2017/254 K. 2017/305 T. 5.7.2017
VDDK., E. 2017/254 K. 2017/305 T. 5.7.2017
T.C. Danıştay Başkanlığı - Vergi Dava Daireleri Kurulu
Esas No.: 2017/254
Karar No.: 2017/305
Karar tarihi: 05.07.2017
İstemin Özeti : Davacı adına, F1 Altyapı Proje Taahhüt İnşaat Sanayi ve Ticaret Limited Şirketinin 2009 yılı kurumlar vergisi ve fer'ilerine ilişkin kamu alacağının tahsili amacıyla 6183 sayılı Amme Alacaklarının Tahsil Usulü Hakkında Kanunun 35'inci maddesi uyarınca, ortak sıfatıyla düzenlenen 19.12.2012 tarih ve (1), (2) sayılı ödeme emirleri davaya konu yapılmıştır.

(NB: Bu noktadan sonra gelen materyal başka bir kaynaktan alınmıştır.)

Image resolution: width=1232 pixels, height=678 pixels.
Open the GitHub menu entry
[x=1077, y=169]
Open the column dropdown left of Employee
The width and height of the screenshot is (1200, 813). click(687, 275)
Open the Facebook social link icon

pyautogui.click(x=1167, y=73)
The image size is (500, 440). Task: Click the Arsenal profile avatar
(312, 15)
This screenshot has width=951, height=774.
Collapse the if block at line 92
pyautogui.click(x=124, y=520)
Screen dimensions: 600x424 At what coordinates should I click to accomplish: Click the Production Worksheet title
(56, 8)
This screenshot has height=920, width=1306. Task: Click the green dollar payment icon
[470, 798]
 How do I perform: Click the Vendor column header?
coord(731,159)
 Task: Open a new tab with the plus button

Ankara 2. Vergi Mahkemesi 31.1.2014 gün ve E:2013/1786, K:2014/182 sayılı kararıyla; 6183 sayılı Kanunun 35, 54, 55 ve 58'inci madde hükümlerine değindikten sonra; kamu alacağının şirket ortağından tahsil edilebilmesi için alacağın usulüne uygun olarak kesinleştirilmesi ve tüzel kişinin mal varlığından tamamen veya kısmen tahsil edilememesi veya tahsil edilemeyeceğinin anlaşılması gerektiği, F1 Altyapı Proje Taahhüt İnşaat Sanayi ve Ticaret Limited Şirketi tarafından süresinde verilen 2009 yılı kurumlar vergisi beyannamesine istinaden tahakkuk eden verginin tahsili için düzenlenen ödeme emrinin şirketin bilinen adresinde tebliğ edildiği, vadesinde ödenmemesi üzerine yapılan malvarlığı araştırması sonucu haczedilen iki aracın değerinin, alacağın tahsiline yeterli olmaması nedeniyle 27.8.2009 tarihli hisse devri sözleşmesiyle hissesini devreden davacı adına dava konusu ödeme emirlerinin düzenlendiği, uyuşmazlıkta, kamu alacağının şirketten tahsil imkanının kalmadığı tespit edilmiş ise de şirketteki hissesini 27.8.2009 tarihinde devreden davacının bu tarihten sonra ortaya çıkan vergi borçlarından ortak sıfatıyla takibinin mümkün olmadığı, davacının ortak sıfatını taşıdığı 2009 yılı üçüncü dönem geçici vergi beyannamesinde, şirket tarafından zarar beyan edildiği, şirketten ayrıldığı tarihten sonra verilen kurumlar vergisi beyannamesiyle beyan edilen kurum kârı nedeniyle doğan vergiden davacının sorumlu tutulmasının olanaklı olmadığı gerekçesiyle dava konusu ödeme emirlerini iptal etmiştir.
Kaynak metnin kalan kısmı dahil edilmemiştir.